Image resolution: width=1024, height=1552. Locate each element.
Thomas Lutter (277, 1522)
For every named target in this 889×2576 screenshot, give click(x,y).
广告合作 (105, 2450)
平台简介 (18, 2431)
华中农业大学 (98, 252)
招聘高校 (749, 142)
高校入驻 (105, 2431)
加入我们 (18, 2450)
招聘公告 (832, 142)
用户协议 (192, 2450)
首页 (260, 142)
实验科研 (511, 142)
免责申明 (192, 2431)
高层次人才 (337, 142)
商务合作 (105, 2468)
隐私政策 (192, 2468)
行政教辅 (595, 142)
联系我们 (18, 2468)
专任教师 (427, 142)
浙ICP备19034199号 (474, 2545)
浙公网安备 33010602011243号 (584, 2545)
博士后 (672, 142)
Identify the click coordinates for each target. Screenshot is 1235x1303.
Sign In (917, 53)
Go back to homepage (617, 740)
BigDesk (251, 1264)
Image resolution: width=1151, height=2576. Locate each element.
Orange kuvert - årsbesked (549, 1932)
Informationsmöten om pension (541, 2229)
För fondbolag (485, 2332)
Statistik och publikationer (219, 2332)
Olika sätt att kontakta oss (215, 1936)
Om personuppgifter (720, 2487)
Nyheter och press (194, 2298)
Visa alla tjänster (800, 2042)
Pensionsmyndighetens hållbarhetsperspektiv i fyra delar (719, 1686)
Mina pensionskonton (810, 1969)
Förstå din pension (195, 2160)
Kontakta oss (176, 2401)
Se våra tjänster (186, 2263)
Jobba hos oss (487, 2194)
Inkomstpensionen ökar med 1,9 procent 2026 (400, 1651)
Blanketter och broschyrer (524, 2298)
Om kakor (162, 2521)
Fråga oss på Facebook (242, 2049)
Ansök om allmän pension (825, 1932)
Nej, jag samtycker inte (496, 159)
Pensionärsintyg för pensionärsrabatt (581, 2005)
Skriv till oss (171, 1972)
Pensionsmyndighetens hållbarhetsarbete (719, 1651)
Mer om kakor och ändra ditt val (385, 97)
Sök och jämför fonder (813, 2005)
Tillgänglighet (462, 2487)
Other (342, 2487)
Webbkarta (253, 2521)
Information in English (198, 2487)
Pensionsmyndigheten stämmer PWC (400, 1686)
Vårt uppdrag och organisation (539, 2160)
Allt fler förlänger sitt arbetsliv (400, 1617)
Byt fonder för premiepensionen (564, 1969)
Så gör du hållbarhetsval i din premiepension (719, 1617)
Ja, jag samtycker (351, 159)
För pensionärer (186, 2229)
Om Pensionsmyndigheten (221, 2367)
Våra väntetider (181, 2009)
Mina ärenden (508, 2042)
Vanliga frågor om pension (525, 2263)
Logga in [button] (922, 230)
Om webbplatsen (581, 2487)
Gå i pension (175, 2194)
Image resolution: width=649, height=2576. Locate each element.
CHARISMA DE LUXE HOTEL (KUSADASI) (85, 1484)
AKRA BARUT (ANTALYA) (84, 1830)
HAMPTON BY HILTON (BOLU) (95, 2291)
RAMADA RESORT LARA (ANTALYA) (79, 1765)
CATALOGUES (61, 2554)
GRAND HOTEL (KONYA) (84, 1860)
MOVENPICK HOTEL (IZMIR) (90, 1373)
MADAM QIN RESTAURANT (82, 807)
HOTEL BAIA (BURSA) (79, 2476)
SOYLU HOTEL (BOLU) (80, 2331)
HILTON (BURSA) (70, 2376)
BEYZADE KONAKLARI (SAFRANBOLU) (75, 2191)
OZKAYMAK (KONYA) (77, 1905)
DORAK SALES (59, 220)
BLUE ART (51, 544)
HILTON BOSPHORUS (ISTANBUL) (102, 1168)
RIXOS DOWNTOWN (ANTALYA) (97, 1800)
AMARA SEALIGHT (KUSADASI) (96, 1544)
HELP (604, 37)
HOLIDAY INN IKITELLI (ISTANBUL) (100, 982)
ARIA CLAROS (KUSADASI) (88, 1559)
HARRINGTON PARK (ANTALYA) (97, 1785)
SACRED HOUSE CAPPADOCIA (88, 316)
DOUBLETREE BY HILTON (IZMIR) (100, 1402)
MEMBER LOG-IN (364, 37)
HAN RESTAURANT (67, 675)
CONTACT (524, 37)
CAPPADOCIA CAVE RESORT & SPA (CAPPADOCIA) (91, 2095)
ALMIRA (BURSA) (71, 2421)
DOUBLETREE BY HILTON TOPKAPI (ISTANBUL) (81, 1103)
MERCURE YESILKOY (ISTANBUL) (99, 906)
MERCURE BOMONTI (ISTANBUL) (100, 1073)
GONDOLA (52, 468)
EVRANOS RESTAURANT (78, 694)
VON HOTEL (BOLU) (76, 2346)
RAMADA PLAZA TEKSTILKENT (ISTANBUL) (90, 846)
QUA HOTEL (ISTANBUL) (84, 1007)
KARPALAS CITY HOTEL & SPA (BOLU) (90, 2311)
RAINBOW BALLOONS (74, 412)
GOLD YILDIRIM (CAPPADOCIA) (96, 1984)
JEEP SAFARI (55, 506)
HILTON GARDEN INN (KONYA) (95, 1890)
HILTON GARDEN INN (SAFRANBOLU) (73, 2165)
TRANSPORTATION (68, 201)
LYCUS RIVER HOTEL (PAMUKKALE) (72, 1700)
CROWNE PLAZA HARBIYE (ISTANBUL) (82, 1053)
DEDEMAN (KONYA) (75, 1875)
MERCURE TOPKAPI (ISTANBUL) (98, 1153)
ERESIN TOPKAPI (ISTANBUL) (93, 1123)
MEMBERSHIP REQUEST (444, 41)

───

Revise the records so that each "ISTANBUL" becomes "Istanbul", and leave every other part of the lines unchanged.

> _Solved exercise_:
Image resolution: width=1024, height=1552. Locate each element.
Thomas Lutter (277, 1522)
For every named target in this 889×2576 screenshot, give click(x,y).
广告合作 (105, 2450)
平台简介 (18, 2431)
华中农业大学 (98, 252)
招聘高校 (749, 142)
高校入驻 (105, 2431)
加入我们 (18, 2450)
招聘公告 (832, 142)
用户协议 (192, 2450)
首页 (260, 142)
实验科研 (511, 142)
免责申明 (192, 2431)
高层次人才 (337, 142)
商务合作 (105, 2468)
隐私政策 (192, 2468)
行政教辅 (595, 142)
联系我们 (18, 2468)
专任教师 (427, 142)
浙ICP备19034199号 (474, 2545)
浙公网安备 33010602011243号 (584, 2545)
博士后 (672, 142)
Identify the click coordinates for each target. Screenshot is 1235x1303.
Sign In (917, 53)
Go back to homepage (617, 740)
BigDesk (251, 1264)
Image resolution: width=1151, height=2576. Locate each element.
Orange kuvert - årsbesked (549, 1932)
Informationsmöten om pension (541, 2229)
För fondbolag (485, 2332)
Statistik och publikationer (219, 2332)
Olika sätt att kontakta oss (215, 1936)
Om personuppgifter (720, 2487)
Nyheter och press (194, 2298)
Visa alla tjänster (800, 2042)
Pensionsmyndighetens hållbarhetsperspektiv i fyra delar (719, 1686)
Mina pensionskonton (810, 1969)
Förstå din pension (195, 2160)
Kontakta oss (176, 2401)
Se våra tjänster (186, 2263)
Jobba hos oss (487, 2194)
Inkomstpensionen ökar med 1,9 procent 2026 (400, 1651)
Blanketter och broschyrer (524, 2298)
Om kakor (162, 2521)
Fråga oss på Facebook (242, 2049)
Ansök om allmän pension (825, 1932)
Nej, jag samtycker inte (496, 159)
Pensionärsintyg för pensionärsrabatt (581, 2005)
Skriv till oss (171, 1972)
Pensionsmyndighetens hållbarhetsarbete (719, 1651)
Mer om kakor och ändra ditt val (385, 97)
Sök och jämför fonder (813, 2005)
Tillgänglighet (462, 2487)
Other (342, 2487)
Webbkarta (253, 2521)
Information in English (198, 2487)
Pensionsmyndigheten stämmer PWC (400, 1686)
Vårt uppdrag och organisation (539, 2160)
Allt fler förlänger sitt arbetsliv (400, 1617)
Byt fonder för premiepensionen (564, 1969)
Så gör du hållbarhetsval i din premiepension (719, 1617)
Ja, jag samtycker (351, 159)
För pensionärer (186, 2229)
Om Pensionsmyndigheten (221, 2367)
Våra väntetider (181, 2009)
Mina ärenden (508, 2042)
Vanliga frågor om pension (525, 2263)
Logga in [button] (922, 230)
Om webbplatsen (581, 2487)
Gå i pension (175, 2194)
Image resolution: width=649, height=2576. Locate each element.
CHARISMA DE LUXE HOTEL (KUSADASI) (85, 1484)
AKRA BARUT (ANTALYA) (84, 1830)
HAMPTON BY HILTON (BOLU) (95, 2291)
RAMADA RESORT LARA (ANTALYA) (79, 1765)
CATALOGUES (61, 2554)
GRAND HOTEL (KONYA) (84, 1860)
MOVENPICK HOTEL (IZMIR) (90, 1373)
MADAM QIN RESTAURANT (82, 807)
HOTEL BAIA (BURSA) (79, 2476)
SOYLU HOTEL (BOLU) (80, 2331)
HILTON (BURSA) (70, 2376)
BEYZADE KONAKLARI (SAFRANBOLU) (75, 2191)
OZKAYMAK (KONYA) (77, 1905)
DORAK SALES (59, 220)
BLUE ART (51, 544)
HILTON BOSPHORUS (Istanbul) (102, 1168)
RIXOS DOWNTOWN (ANTALYA) (97, 1800)
AMARA SEALIGHT (KUSADASI) (96, 1544)
HELP (604, 37)
HOLIDAY INN IKITELLI (Istanbul) (100, 982)
ARIA CLAROS (KUSADASI) (88, 1559)
HARRINGTON PARK (ANTALYA) (97, 1785)
SACRED HOUSE CAPPADOCIA (88, 316)
DOUBLETREE BY HILTON (IZMIR) (100, 1402)
MEMBER LOG-IN (364, 37)
HAN RESTAURANT (67, 675)
CONTACT (524, 37)
CAPPADOCIA CAVE RESORT & SPA (CAPPADOCIA) (91, 2095)
ALMIRA (BURSA) (71, 2421)
DOUBLETREE BY HILTON TOPKAPI (Istanbul) (81, 1103)
MERCURE YESILKOY (Istanbul) (99, 906)
MERCURE BOMONTI (Istanbul) (100, 1073)
GONDOLA (52, 468)
EVRANOS RESTAURANT (78, 694)
VON HOTEL (BOLU) (76, 2346)
RAMADA PLAZA TEKSTILKENT (Istanbul) (90, 846)
QUA HOTEL (Istanbul) (84, 1007)
KARPALAS CITY HOTEL & SPA (BOLU) (90, 2311)
RAINBOW BALLOONS (74, 412)
GOLD YILDIRIM (CAPPADOCIA) (96, 1984)
JEEP SAFARI (55, 506)
HILTON GARDEN INN (KONYA) (95, 1890)
HILTON GARDEN INN (SAFRANBOLU) (73, 2165)
TRANSPORTATION (68, 201)
LYCUS RIVER HOTEL (PAMUKKALE) (72, 1700)
CROWNE PLAZA HARBIYE (Istanbul) (82, 1053)
DEDEMAN (KONYA) (75, 1875)
MERCURE TOPKAPI (Istanbul) (98, 1153)
ERESIN TOPKAPI (Istanbul) (93, 1123)
MEMBERSHIP REQUEST (444, 41)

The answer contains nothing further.